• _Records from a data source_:
◆ ◆ ◆

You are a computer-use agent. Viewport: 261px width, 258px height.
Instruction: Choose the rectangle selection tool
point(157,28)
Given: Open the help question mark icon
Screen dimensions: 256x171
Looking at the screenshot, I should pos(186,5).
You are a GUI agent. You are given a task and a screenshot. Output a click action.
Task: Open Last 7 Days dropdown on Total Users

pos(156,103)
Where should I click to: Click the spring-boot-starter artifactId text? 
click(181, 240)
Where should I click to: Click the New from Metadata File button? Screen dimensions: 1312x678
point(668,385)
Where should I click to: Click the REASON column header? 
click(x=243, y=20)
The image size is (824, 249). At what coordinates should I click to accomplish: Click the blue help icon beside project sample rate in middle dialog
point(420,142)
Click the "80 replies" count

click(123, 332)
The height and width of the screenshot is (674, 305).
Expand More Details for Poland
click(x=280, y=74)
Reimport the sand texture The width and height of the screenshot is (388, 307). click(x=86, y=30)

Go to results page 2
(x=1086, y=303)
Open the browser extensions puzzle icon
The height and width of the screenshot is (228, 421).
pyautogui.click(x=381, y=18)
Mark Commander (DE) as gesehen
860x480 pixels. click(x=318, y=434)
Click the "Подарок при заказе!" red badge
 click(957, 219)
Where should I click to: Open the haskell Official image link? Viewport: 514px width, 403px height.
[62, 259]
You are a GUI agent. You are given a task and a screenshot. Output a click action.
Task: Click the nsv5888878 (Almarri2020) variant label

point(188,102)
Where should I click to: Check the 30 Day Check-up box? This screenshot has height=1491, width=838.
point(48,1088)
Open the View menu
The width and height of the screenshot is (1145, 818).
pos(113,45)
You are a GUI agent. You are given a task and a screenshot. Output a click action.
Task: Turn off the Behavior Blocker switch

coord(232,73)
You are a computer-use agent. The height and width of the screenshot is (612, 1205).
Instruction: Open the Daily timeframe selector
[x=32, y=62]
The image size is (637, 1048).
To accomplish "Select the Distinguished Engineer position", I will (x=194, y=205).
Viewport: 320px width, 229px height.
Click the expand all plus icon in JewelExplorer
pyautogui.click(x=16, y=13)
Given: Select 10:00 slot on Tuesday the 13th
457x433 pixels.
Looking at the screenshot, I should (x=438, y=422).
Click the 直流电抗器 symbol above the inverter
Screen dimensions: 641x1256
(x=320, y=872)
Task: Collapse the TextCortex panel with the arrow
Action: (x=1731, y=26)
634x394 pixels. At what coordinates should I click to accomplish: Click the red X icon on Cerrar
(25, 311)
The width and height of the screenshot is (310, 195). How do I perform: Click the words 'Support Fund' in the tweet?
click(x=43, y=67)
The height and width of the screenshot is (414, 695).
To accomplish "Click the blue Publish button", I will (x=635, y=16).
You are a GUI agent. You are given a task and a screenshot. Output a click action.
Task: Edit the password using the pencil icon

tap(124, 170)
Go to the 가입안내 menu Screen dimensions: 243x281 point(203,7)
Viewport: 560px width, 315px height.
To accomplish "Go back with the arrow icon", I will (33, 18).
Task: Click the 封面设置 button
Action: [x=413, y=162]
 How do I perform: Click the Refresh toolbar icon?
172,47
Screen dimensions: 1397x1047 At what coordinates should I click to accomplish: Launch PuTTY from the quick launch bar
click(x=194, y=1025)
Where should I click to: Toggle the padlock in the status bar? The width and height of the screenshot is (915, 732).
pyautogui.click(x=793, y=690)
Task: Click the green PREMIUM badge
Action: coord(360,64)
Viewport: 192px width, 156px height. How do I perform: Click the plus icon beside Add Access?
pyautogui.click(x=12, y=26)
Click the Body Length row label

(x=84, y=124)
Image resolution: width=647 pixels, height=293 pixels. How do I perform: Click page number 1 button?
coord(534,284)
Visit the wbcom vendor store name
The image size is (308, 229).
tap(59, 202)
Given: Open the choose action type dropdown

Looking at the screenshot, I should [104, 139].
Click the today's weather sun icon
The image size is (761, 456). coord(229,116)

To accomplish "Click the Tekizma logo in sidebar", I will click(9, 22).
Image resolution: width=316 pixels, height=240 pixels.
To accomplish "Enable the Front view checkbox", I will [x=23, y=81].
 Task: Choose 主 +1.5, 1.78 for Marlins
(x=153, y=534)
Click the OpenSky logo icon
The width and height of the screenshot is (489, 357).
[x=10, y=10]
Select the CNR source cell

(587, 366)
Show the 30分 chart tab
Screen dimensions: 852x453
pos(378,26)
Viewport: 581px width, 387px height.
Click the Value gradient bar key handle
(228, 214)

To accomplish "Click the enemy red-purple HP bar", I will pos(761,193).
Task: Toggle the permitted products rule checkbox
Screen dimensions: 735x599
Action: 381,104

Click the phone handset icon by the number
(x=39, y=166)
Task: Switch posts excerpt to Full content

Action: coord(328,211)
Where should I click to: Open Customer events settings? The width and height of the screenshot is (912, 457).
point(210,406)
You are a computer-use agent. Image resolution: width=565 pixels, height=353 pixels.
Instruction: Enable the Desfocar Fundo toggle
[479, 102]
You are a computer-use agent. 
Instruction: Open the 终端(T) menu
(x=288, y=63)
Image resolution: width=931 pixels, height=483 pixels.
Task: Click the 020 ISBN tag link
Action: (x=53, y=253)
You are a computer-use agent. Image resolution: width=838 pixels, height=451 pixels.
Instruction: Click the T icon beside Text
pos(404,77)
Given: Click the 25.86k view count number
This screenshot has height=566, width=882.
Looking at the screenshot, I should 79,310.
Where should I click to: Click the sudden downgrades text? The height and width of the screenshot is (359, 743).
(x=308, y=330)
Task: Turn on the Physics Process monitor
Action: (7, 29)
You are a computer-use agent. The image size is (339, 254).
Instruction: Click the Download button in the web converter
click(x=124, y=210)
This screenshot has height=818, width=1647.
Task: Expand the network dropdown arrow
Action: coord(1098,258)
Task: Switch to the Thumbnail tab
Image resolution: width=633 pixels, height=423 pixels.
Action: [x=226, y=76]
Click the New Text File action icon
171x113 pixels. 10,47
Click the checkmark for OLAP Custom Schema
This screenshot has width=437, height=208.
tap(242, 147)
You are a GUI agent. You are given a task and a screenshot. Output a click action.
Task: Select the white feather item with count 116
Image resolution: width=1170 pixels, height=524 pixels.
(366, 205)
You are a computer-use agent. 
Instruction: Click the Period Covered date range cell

◆ ◆ ◆

• _WHAT NEEDS TO BE DONE_: Set down, exactly as they stand above, the lines starting with the line with "Where should I click to: Open the" and going on through the line with "The height and width of the screenshot is (414, 695).", and no others.

• _OUTPUT_:
Where should I click to: Open the haskell Official image link? Viewport: 514px width, 403px height.
[62, 259]
You are a GUI agent. You are given a task and a screenshot. Output a click action.
Task: Click the nsv5888878 (Almarri2020) variant label

point(188,102)
Where should I click to: Check the 30 Day Check-up box? This screenshot has height=1491, width=838.
point(48,1088)
Open the View menu
The width and height of the screenshot is (1145, 818).
pos(113,45)
You are a GUI agent. You are given a task and a screenshot. Output a click action.
Task: Turn off the Behavior Blocker switch

coord(232,73)
You are a computer-use agent. The height and width of the screenshot is (612, 1205).
Instruction: Open the Daily timeframe selector
[x=32, y=62]
The image size is (637, 1048).
To accomplish "Select the Distinguished Engineer position", I will (x=194, y=205).
Viewport: 320px width, 229px height.
Click the expand all plus icon in JewelExplorer
pyautogui.click(x=16, y=13)
Given: Select 10:00 slot on Tuesday the 13th
457x433 pixels.
Looking at the screenshot, I should (x=438, y=422).
Click the 直流电抗器 symbol above the inverter
Screen dimensions: 641x1256
(x=320, y=872)
Task: Collapse the TextCortex panel with the arrow
Action: (x=1731, y=26)
634x394 pixels. At what coordinates should I click to accomplish: Click the red X icon on Cerrar
(25, 311)
The width and height of the screenshot is (310, 195). How do I perform: Click the words 'Support Fund' in the tweet?
click(x=43, y=67)
The height and width of the screenshot is (414, 695).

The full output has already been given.